Welcome to Undertones, the Civic Media Observatory newsletter! In each edition we'll analyze an event, emerging trend, or a complex story, identifying key narratives of urgent public interest, delving deep into the context and subtext of local, vernacular and multilingual media. Undertones also offers an entry point into the public datasets that underpin our Observatory work.
In this edition: Bangladesh
Bangladeshis will head to the polls for the last phase of their local elections on January 31 and February 7. The election period has been mired in political violence. In 2021, 126 people were killed and 7,989 injured during local campaigns, according to human rights organization Ain o Salish Kendra.
Contrary to what one might think, the clashes are not always between the country’s leading party, the center-left Awami League, which has been in power since 2009, and its long-time opposition rival, the Bangladesh Nationalist Party (BNP).
Electoral violence in fact has flared up within the ranks of the Awami League itself, as prospective candidates compete to be nominated by the party. Party outsiders are strongly discouraged from participating in elections. The Awami League has a strong hold on Bangladeshi politics which has been bolstered by the weakening of the opposition due to corruption allegations and repression by the ruling party.

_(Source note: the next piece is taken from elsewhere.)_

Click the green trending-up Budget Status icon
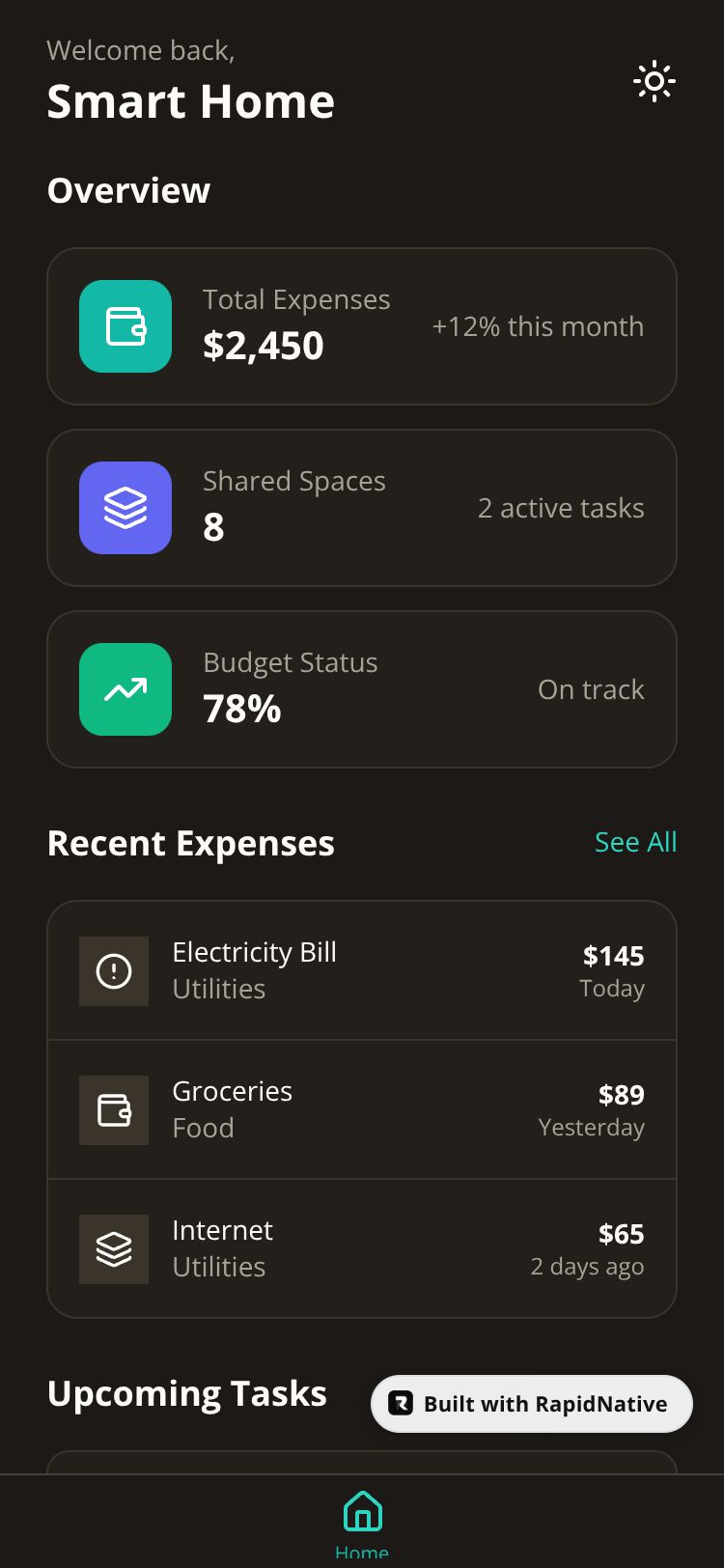Viewport: 724px width, 1568px height. 125,689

Despite being formally a multi-party state, the ruling party Awami League has placed significant obstacles to power before opposition parties and independent candidates. Use of violence is common against political opponents, scholars, journalists, and activists, and its 2018 Digital Security Act stifles freedom of press.
Awami League narratives
The Awami League effectively squelched its opposition in 2014, the year in which the BNP began refusing to participate in elections at all on the grounds that they were rigged.

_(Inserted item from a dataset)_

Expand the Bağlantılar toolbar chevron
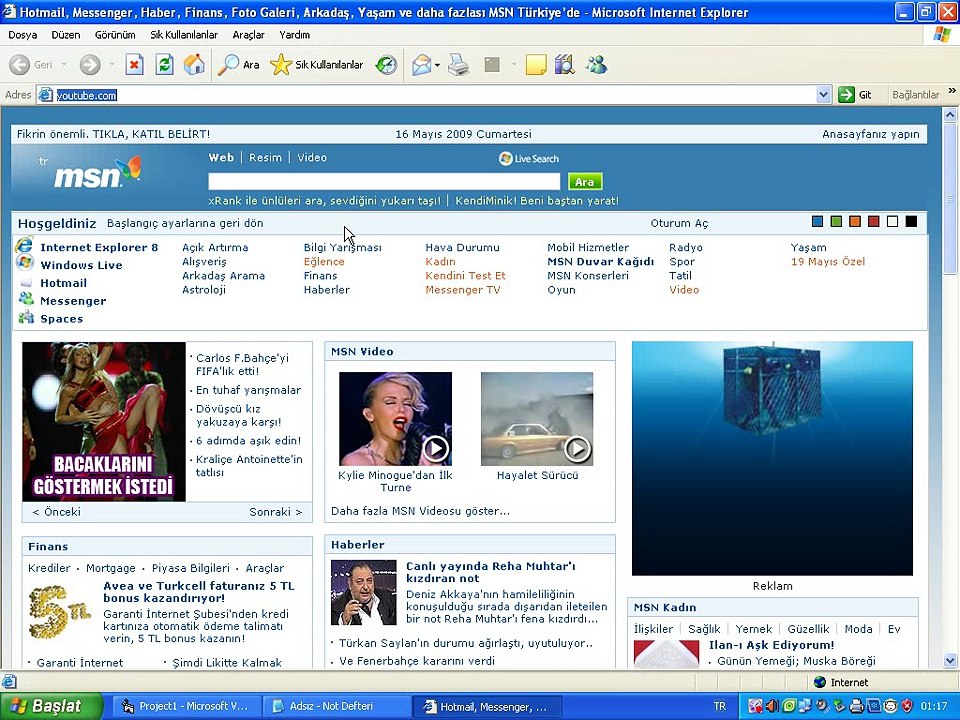This screenshot has width=960, height=720. (x=952, y=91)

Today, nomination by the Awami League is a golden ticket to being elected. Candidates who are not chosen by the party but still run for election are labelled “independent” or “rebel,” and are at the highest risk of being the targets of lethal violence. In the previous round of elections in January, independent candidates led in the polls.
The largest daily newspaper in Bangladesh, Prothom Alo, reported that Abul Kalam Azad, an Awami League candidate, had ordered party workers to draw a list of independent candidates and make sure they voted for the Awami League, as these candidates were essentially “the shield of [the opposition] BNP.”

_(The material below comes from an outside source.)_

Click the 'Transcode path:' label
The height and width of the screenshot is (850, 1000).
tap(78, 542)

Posted on Facebook, the Prothom Alo story garnered many critical reactions against the way the Awami League does politics. Our researcher assigned this item a score of +2 in the Observatory’s ranking of civic value, as unbiased reports on election violence are rare in Bangladeshi mainstream media. More analysis here.
Another popular target of pro-government politicians and oligarchs are scholars, journalists, cartoonists, activists, and others who publicly critique and scrutinize Bangladeshi politics. People who criticize the government online risk imprisonment under the country’s Digital Security act, and may also be physically attacked and, in extreme cases, forcibly disappeared. The number of instances of political violence fluctuates from year to year, but in some years has reached more than 26,000.
As a result, mainstream media outlets exercise selective self-censorship when reporting on powerful politicians and oligarchs. Protests have also erupted these past few years calling for the repeal of the Digital Security law.
This mainstream news item showcases a video of the son of an Awami League candidate for local office encouraging his father’s supporters to “commit murders if necessary” to win the election.
The video went viral—at the time of writing it has received 15,931 reactions and was posted 180 times on Facebook, as well as viewed over a million times on the YouTube channel of Jamuna TV. Most commenters argued that the video reveals—or confirms—the way the Awami League conducts politics. The post, according to our researcher may incite violence.
News, seen through the eyes of the Observatory
Using the Observatory methodology, researcher Ananya uncovers the ways Indian media and politicians covered the Bulli app case, in which a hundred Muslim women found themselves up for auction online. “The severity of the crime,” she writes, appears to be “determined by the identity of the victim and perpetrator.” Read the story.
Other highlights from the Observatory
As Russia threatens the US and NATO with stationing armies near Ukraine’s borders, pro-government editorial media and social media treat the crisis as a “joke” and a “baseless accusation,” while others observe that Russia is a nuclear “superpower” that has never lost a war.
Tourism is central to the messaging of Pakistan’s ruling party, including for Prime Minister Imran Khan, a self-proclaimed environmentalist. Yet when more than 22 people died while trapped in their vehicles due to heavy snowfall at a popular mountain resort earlier in January, Khan’s reaction largely placed the blame on the victims for visiting the area at this time, drawing widespread criticism from the public.
Local and international media outlets report that settler-motivated violence in Nicaragua and state-sponsored persecution of indigenous groups in the Caribbean region are not random events, but part of a larger policy to control and reserve the territory for the expansion of other models of development, economy, and enrichment.